_Selected extract:_

========================================

The project has also demonstrated that community conservation can bring additional benefits. One chapter of Friends of Soche Mountain supported an effort to provide potable water from a source on the mountain for use by communities. As a result, over 250 households now have access to safe drinking water, after chlorination and basic treatment for sedimentation.
As Maynard Nyirenda, Director of the NGO working on Soche Mountain, recalls, “We came to support community conservation efforts on Soche Mountain without plans to address the water problem. However, through a lengthy dialogue process, community leaders insisted that if we wanted to succeed we must provide a solution to the community’s greatest need — safe drinking water and that everything would then be under control — they were right!”

========================================

_Material shown:_
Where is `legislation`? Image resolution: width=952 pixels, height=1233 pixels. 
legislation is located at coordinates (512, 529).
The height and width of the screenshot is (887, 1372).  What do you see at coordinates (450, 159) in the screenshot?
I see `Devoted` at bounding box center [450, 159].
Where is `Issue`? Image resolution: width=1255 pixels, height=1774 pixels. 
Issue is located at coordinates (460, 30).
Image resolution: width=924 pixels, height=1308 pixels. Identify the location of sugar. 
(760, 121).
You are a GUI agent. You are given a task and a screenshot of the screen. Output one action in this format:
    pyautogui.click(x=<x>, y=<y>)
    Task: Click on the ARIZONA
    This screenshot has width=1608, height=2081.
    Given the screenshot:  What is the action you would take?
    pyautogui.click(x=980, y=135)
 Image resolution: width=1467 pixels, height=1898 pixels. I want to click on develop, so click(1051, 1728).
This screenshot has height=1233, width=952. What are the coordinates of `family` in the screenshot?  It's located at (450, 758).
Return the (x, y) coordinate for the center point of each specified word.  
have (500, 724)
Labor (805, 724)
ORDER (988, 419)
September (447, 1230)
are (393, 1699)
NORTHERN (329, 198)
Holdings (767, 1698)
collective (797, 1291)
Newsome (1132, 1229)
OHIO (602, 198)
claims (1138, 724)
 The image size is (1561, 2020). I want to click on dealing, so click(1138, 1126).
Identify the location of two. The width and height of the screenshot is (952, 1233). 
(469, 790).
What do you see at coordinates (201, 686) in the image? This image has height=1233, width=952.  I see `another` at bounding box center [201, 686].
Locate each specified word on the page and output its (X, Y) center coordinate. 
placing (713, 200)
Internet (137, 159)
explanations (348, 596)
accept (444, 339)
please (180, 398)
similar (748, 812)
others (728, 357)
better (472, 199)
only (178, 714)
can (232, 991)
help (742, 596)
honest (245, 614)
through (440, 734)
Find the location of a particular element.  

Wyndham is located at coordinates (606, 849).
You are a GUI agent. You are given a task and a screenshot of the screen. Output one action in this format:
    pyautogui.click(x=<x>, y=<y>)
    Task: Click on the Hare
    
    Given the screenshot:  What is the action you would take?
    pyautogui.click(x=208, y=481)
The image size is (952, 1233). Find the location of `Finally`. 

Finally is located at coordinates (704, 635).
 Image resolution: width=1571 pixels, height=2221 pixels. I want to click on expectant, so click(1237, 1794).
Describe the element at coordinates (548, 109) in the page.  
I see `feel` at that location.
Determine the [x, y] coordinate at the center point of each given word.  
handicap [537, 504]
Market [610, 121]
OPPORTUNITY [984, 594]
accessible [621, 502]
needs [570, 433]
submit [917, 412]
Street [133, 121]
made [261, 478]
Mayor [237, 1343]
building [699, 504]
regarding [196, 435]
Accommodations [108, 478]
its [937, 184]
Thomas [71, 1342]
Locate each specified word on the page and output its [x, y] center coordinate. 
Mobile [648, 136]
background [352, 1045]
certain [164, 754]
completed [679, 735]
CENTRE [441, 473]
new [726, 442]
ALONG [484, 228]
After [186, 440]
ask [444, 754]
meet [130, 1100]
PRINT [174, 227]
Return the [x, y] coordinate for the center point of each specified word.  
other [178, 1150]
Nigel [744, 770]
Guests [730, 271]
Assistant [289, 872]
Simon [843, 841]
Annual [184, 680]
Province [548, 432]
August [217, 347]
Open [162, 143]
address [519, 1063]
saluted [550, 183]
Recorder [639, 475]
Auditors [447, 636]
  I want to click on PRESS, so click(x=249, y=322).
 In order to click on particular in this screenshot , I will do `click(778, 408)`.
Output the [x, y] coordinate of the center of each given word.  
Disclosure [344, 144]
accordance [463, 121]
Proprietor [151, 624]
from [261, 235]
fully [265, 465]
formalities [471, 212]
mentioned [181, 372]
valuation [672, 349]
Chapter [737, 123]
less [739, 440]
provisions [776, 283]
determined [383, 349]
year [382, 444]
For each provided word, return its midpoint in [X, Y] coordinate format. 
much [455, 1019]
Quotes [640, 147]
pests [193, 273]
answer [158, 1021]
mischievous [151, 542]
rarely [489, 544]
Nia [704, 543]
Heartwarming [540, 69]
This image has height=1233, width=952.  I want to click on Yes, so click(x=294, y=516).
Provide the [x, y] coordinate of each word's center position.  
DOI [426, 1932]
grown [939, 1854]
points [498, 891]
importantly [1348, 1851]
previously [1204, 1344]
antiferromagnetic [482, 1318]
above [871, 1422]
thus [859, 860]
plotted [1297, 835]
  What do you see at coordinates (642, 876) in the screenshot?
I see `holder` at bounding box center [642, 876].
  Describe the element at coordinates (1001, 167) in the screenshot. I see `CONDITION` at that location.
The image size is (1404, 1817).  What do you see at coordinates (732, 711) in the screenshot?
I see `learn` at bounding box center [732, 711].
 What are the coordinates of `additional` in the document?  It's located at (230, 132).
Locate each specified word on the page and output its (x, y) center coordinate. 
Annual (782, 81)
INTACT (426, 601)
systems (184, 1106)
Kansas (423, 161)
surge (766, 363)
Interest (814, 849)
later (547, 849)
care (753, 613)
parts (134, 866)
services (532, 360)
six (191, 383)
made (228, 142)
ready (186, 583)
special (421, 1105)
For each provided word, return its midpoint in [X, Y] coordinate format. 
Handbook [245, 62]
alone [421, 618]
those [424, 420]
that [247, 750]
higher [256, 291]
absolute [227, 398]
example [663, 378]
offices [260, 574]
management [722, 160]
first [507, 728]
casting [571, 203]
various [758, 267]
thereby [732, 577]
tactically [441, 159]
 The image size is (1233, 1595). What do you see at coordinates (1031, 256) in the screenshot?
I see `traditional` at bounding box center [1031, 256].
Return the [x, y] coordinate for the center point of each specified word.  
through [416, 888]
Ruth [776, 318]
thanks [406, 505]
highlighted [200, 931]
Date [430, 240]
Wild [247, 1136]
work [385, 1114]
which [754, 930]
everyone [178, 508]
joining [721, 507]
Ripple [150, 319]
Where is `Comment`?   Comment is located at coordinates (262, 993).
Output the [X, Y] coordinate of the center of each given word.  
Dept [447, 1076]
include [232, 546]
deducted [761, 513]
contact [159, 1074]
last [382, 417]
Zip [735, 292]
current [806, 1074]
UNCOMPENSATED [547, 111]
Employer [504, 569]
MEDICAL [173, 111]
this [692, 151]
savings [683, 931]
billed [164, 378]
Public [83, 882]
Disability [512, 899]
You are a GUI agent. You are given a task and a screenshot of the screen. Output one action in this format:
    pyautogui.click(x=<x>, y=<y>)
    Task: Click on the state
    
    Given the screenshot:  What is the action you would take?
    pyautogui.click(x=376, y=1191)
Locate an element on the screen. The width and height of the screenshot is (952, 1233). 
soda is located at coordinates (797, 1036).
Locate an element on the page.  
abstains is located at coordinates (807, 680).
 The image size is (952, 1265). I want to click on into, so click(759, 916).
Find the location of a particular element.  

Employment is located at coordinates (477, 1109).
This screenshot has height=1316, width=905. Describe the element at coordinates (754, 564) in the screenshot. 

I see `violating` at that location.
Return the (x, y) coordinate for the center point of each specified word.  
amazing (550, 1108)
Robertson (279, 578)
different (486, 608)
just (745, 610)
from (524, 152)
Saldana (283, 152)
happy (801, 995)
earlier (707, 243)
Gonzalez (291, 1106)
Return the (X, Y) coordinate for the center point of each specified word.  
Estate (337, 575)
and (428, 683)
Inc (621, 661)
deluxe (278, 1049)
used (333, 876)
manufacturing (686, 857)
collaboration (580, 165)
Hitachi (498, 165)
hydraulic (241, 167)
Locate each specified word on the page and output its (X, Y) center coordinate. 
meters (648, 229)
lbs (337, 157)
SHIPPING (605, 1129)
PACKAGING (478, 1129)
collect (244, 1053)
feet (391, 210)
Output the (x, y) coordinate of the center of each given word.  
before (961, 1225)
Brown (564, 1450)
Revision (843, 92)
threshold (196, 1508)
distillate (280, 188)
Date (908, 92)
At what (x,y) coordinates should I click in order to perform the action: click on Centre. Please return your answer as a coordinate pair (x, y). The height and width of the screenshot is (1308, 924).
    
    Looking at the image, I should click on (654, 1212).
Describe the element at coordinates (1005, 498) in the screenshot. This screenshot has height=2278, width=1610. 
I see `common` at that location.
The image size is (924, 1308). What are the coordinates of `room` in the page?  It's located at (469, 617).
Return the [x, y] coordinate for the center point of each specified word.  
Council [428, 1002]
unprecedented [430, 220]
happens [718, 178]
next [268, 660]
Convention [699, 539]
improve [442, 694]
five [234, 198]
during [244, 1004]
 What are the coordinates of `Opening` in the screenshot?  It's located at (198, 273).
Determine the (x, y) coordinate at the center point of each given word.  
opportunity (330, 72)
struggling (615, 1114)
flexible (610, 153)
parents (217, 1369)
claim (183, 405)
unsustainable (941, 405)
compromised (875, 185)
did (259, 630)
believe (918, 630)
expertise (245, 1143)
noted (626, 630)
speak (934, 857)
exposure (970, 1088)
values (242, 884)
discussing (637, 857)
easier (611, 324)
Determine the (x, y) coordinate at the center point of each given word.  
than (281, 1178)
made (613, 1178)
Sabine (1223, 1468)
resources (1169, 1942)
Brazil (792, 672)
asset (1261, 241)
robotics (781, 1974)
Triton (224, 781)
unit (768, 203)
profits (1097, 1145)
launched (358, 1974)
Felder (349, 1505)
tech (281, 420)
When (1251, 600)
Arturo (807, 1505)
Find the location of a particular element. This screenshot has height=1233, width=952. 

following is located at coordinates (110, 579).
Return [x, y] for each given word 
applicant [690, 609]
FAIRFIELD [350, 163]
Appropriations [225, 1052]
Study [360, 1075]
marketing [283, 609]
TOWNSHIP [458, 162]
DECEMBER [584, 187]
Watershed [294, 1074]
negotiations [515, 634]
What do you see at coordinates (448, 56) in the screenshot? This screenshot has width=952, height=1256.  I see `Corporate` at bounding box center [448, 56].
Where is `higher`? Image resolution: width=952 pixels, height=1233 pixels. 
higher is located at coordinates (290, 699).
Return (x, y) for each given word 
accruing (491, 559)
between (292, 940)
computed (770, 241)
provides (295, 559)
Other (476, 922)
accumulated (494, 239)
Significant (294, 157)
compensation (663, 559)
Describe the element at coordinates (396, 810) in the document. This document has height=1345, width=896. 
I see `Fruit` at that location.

========================================

_Tasks for this exercise:_
• A. From the Soche Mountain passage, extract the part that opens with the words "The project has" and closes with "treatment for sedimentation.".
• B. According to the Soche Mountain passage, how many households now have access to safe drinking water?

_Outputs in order:_
• A.
The project has also demonstrated that community conservation can bring additional benefits. One chapter of Friends of Soche Mountain supported an effort to provide potable water from a source on the mountain for use by communities. As a result, over 250 households now have access to safe drinking water, after chlorination and basic treatment for sedimentation.

• B. Over 250 households.